Light with shadows: Finding your cost function

Cost function is well understood if not the necessary first step in any optimization problem in many engineering domains. Optimization cannot happen without a cost function to measure and concepts of local vs global min/max doesn't arise without a metric to start. I wonder then if most people have a life cost function or even have the concept framework to think about it as such? One of the best things about a cost function is that it forces you to break down into components and figure out the weighted sum or some kind of coherent equation. Using a list like this maybe helpful to coming up with rough components, Regrets of the Dying in alphabetical order:

  • Friends/Relationships
  • Health
  • Job/Career
  • Love/Family
  • Money

from Weighted Sum Model

Some may wish to add Truth/Authenticity, Impact/Legacy, Altruism, Knowledge, Wisdom or any number of other components as separate categories, or they may collapse their thinking into one of the five listed above. Either way, the main exercise is to come up with coefficients or weights that are normalized. This is a fancy way of saying, “come up with the %'s for w so it adds up to 100% - unless you have a life cheat code”.

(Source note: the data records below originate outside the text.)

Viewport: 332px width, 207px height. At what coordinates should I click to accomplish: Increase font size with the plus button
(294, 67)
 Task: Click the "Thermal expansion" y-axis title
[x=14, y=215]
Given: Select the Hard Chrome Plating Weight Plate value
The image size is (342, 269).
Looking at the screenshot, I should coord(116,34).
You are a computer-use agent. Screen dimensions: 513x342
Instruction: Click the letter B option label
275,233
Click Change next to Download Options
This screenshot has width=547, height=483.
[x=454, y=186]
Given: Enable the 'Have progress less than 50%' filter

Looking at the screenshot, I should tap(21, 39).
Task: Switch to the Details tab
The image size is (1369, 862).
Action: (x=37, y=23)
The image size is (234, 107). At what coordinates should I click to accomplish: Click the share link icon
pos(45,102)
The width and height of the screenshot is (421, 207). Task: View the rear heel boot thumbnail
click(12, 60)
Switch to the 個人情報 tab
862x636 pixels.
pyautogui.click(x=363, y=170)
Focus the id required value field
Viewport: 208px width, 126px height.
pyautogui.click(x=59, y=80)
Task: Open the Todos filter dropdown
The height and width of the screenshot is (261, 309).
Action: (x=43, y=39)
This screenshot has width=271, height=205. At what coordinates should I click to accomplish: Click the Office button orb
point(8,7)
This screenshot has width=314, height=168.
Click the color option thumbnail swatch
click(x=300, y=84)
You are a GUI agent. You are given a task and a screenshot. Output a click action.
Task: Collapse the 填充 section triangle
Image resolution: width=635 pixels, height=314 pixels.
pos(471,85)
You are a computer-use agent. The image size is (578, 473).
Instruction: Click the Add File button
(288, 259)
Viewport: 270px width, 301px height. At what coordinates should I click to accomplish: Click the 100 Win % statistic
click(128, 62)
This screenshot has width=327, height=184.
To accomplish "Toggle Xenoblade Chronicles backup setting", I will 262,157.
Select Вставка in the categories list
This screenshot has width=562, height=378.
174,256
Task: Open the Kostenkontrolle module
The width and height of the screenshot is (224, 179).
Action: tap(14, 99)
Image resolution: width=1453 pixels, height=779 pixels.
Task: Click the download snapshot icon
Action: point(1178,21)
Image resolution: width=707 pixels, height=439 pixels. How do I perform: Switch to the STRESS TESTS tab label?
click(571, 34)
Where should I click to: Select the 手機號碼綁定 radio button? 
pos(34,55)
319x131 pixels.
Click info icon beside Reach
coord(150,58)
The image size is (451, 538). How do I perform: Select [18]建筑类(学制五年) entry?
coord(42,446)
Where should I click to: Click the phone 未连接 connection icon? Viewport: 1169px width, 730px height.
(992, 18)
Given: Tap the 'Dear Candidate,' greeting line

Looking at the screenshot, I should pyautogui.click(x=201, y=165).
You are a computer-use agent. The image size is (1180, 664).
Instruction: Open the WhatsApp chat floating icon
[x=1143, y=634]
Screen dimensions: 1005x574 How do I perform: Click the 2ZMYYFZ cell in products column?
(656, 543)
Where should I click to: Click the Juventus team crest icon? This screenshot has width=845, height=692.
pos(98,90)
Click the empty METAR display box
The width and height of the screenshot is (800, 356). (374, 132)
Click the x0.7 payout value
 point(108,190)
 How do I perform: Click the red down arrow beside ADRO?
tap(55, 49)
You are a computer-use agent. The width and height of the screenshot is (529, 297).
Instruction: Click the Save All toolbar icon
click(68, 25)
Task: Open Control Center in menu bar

We can see that it's a cost function, because it usually costs something. One of the tenets of engineering is that everything is a tradeoff; can't have it all, so optimization would necessarily require choosing one over another. Perhaps on your deathbed, if you had been optimizing one, there will be no lamentation about losing out on another. If life is about a series of choices, then the actual skill to cultivate is learning to live with the full consequences of such choices. Perhaps the difficulty is what makes it an Art of Living and not an exact science.